Not all Dark Jedi are considered Sith and conversely, not all Sith are Dark Jedi. In short, the two designations are not one and the same by any means. Many Dark Jedi are Sith and many Sith are former Jedi who now follow the teachings of the Dark Side of the Force but one does not imply the other. A Dark Jedi is simply a force user who no longer ascribes to the Light Side and uses his power for his or her own gain, violating the Jedi Code. A Dark Jedi does not need to be trained by the Jedi however, and can learn the ways of the Dark Side through anyone and does not have to be affiliated with any organized group. The “Sith” as we have come to know them refer to those who follow the Code of the Sith and ascribe to the religion and belief system. Of course, Sith were not always a sect, they were originally…
3. They Were Originally A Species
Long before they were the religious fanatic warlords rampaging across the galaxy laying waste to everything in their path, the Sith were a species of red-skinned humanoid race.
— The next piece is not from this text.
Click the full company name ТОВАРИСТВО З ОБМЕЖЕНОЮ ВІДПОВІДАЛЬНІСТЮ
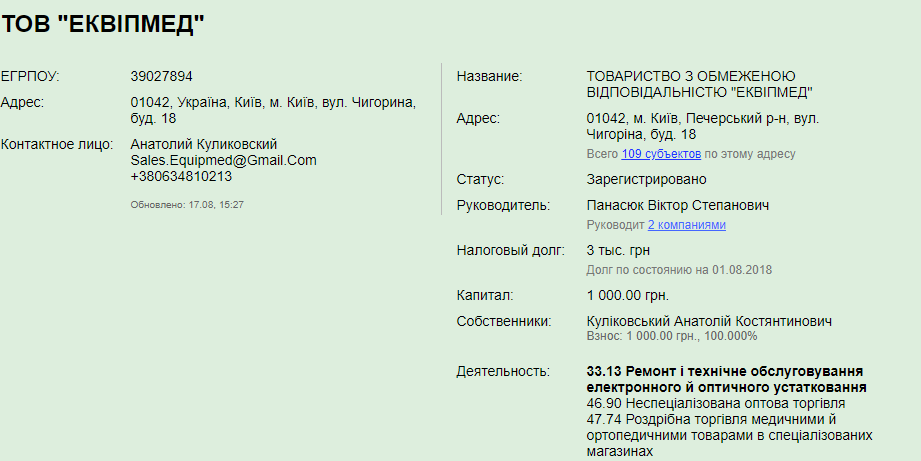This screenshot has width=921, height=461. (699, 84)
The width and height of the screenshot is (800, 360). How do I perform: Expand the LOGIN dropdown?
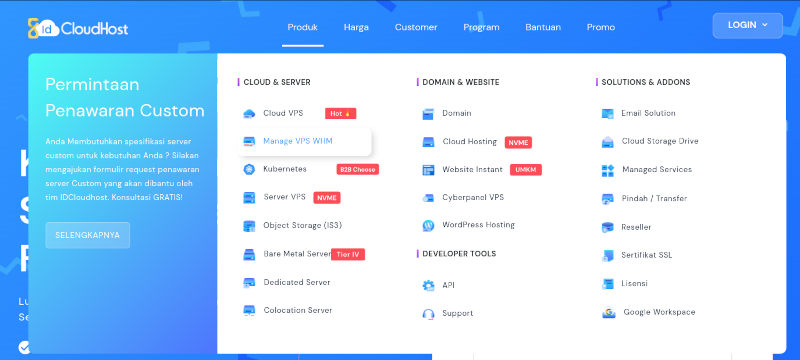[747, 25]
Some call them “Purebloods” or “Red Sith”, and after exiled Dark Jedi landed on Korriban about seven millennia before the events of A New Hope, the Sith species gradually interbred with humans, which essentially got rid of the race and replacing them with human-Sith hybrids.
Sith society was caste-based, violent and barbaric, and in spite of these beings constantly being in conflict with each other, they did at one point have an empire that spanned over much of the galaxy. They were force users and favored the Dark Side. Many of the aspects of ancient Sith culture are the building blocks on which the Sith religion has been based.
2. The Sith’ari
Long ago (even by Star Wars standards, like 27,000 Before the Battle of Yavin), when Sith were still a species, there was King Adas, a leader so powerful that many thought he was invincible. He was also the first Sith to learn the use of holocrons that we mentioned earlier. He reigned as the king of Korriban for centuries, unified the planet under his leadership, and gained a legendary reputation during his later life. His people began to call him “Sith’ari” which is loosely translated to “overlord”. This became a common theme throughout the history of the Sith, and a prophecy after Adas’ death: a perfect Sith being, who would destroy the Sith as they were, and build them up more powerful than they were before. Some notable Star Wars figures thought to be potential Sith’ari include Darth Plagueis, Darth Bane, and Darth Sidious. This prophecy is similar to the Jedi prophecy of the Chosen One, but the Sith’ari is looked upon as closer to a God-figure.
1. They Have Been “Extinct” or Near-Extinct A Few Times
Technically the Sith species is considered extinct. They were, like we said, interbred with humans over a long period of time until they were all but wiped out. While there may still be people in the Star Wars universe in the time of the Empire with some Sith blood in their veins, it is incredibly diluted, thousands of years worth of dilution in fact.
While the real Sith have been extinct for a long time, the ideological Sith have come near to extinction many times, and have always come back. In Episode One: The Phantom Menace, we witness the fact that the Sith were considered extinct, but came back with a vengeance. Darth Maul attacking Qui Gon Jinn revealed their renewed presence in the galaxy. We all know where it went from there.
But realistically (come on, Jedi would be smarter than this in reality) nobody should use the words “Sith” and “extinct” in the same sentence unless referring to the species. For thousands of years prior to the prequel trilogy, the Sith were an ideology: you can’t kill an ideology. Many times, the Sith have driven themselves to the brink of oblivion and other times, the Jedi have put them there, but like we said, it is impossible to kill a set of ideals. The Sith as they exist in the Star Wars films cannot go extinct.